The Northern Ireland Policer Ombudsman has now launched an investigation of the PSNI's enforcement of the coronavirus legislation during the protests, with claims that the police have been operating double standards when policing large gatherings. In fact, just a week after the Black Lives Matter protests where dozens of fines were handed out, the police chose not to intervene during a gathering to 'protect' Belfast's cenotaph,[100] leading to claims of differential treatment and inconsistency in applying the law.

Police Health and Safety

At the end of May, a crowd of more than 200 assembled on a Northern Ireland beach and had to be dispersed by officers, who were then attacked by sections of the crowd. One police officer was injured after she was kicked in the face. As a result of the incident, Assistant Chief Constable Alan Todd said: "Over the weekend we will be increasing our patrols, particularly around beauty spots, resorts and transport hubs, focusing on the issues of crowds gathering in breach of Regulation 6 of the Health Protection Regulations, alcohol consumption in designated public places and road safety - particularly speeding and drink driving".[101]

Maintaining compliance

Following the reports of large groups, especially young people, gathering on beaches at the start of June, NI health Minister recently admitted that the public's adherence to the lockdown was 'fraying'. However, he also said he would not support giving additional powers to the police powers to enforce further coronavirus regulations. The Health Minister said:

"I don't think we're in a place yet where we need further legislation to actually bring in further penalties on those young people who are gathering (...) In regards to empowering police to enforce a two-metre distance, I think that would put an enormous pressure on an already under-pressure police force at this minute in time".[102]

Community relations

More in general, community relations with the police are an ongoing problem in Northern Ireland. With public trust and support for the police being generally low, the police operates in a very delicate context, further complicated by the ongoing terrorist threats.[103]
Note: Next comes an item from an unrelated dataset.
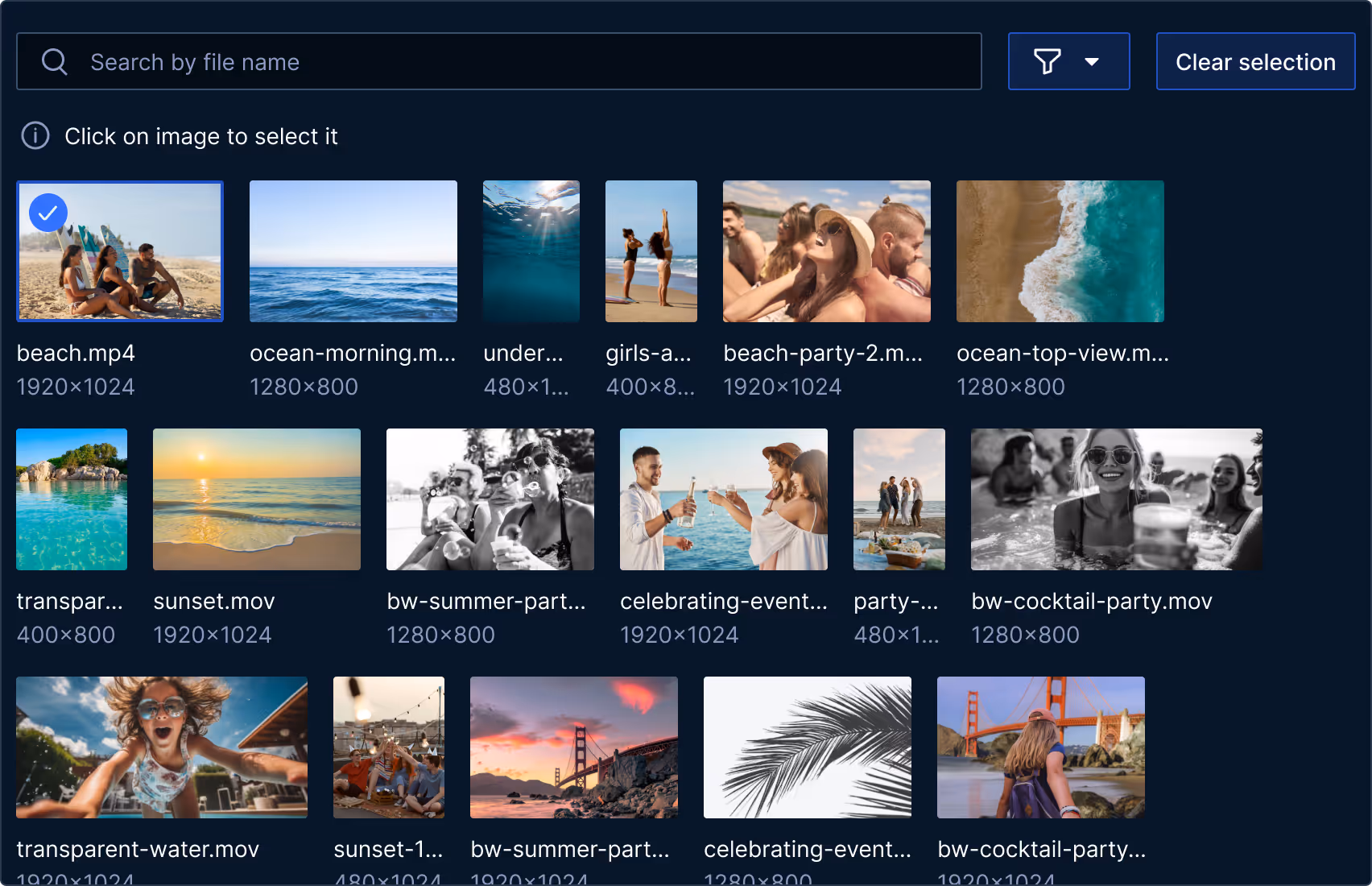Viewport: 1372px width, 886px height.
Task: Select the ocean-morning video thumbnail
Action: click(x=353, y=251)
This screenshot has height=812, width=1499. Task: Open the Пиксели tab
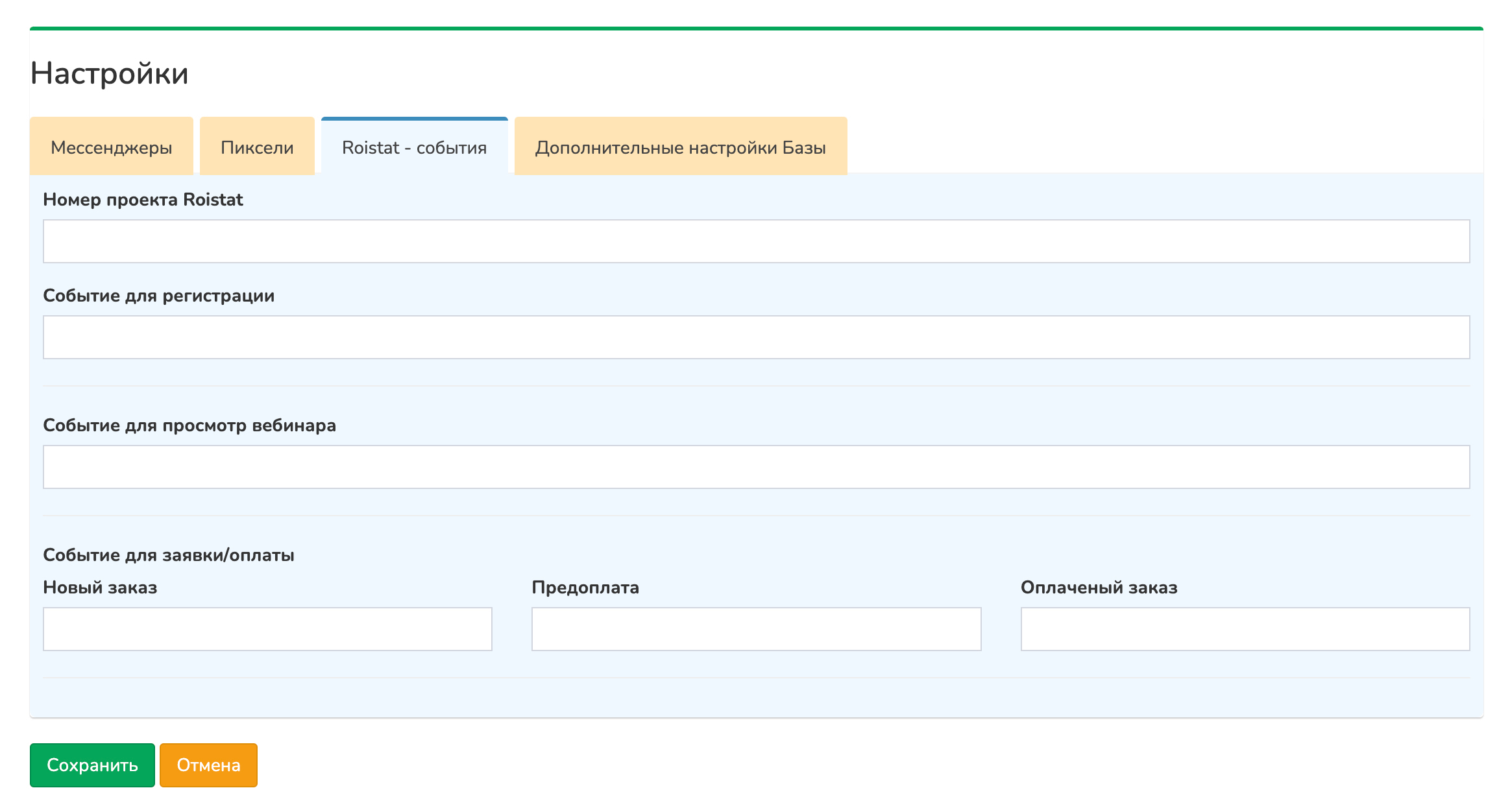(257, 147)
Examples of good and/or innovative practice

Child online sexual abuse

In response to a likely rise in child online sexual abuse during lockdown, the PSNI is promoting Stop It Now!, which runs a confidential helpline and a website for anyone concerned about child sexual abuse, including those who may be experiencing sexualised thoughts of children.[104]


After reports of retail staff having to deal with fights breaking out in queues outside shops, PSNI have confirmed they have been in regular contact with retail and business organisations and directly with businesses operating across the country over recent weeks, providing reassurance through regular patrolling, offering crime prevention advice and guidance regarding the Health Protection (Coronavirus Restrictions) Regulations NI 2020.[105]

Human Rights and Equalities considerations

Review of PSNI powers

The Northern Ireland Policing Board has launched a review into the PSNI's use of the new powers given to the Force under coronavirus regulations. The PSNI received criticism over its use of the powers, with confusion over whether police officers can prevent members of the public from travelling long distances for the purpose of exercise. The review commissioned by the Policing Board will consider whether the use of the new powers is in accordance with the law and compliant with human rights, whether it is being used proportionately, whether PSNI training for officers is adequate, the impact on community confidence and whether there are any recommendations that should be made or lessons that can be learned, including whether the use of spit and bite guards by the PSNI should be restricted or should cease completely.[106]

Joint review of policing approaches

Furthermore, the heads of the police forces in NI and the Republic of Ireland agreed the terms of reference for a joint review into the policing approach to the COVID-19 pandemic.[107]

Long-term considerations

There are ongoing concerns about the so-called 'marching season' over the Summer months. With marches usually attracting tens of thousands of individuals, the PSNI's enforcement of coronavirus legislation will not be an easy and straightforward task.[108]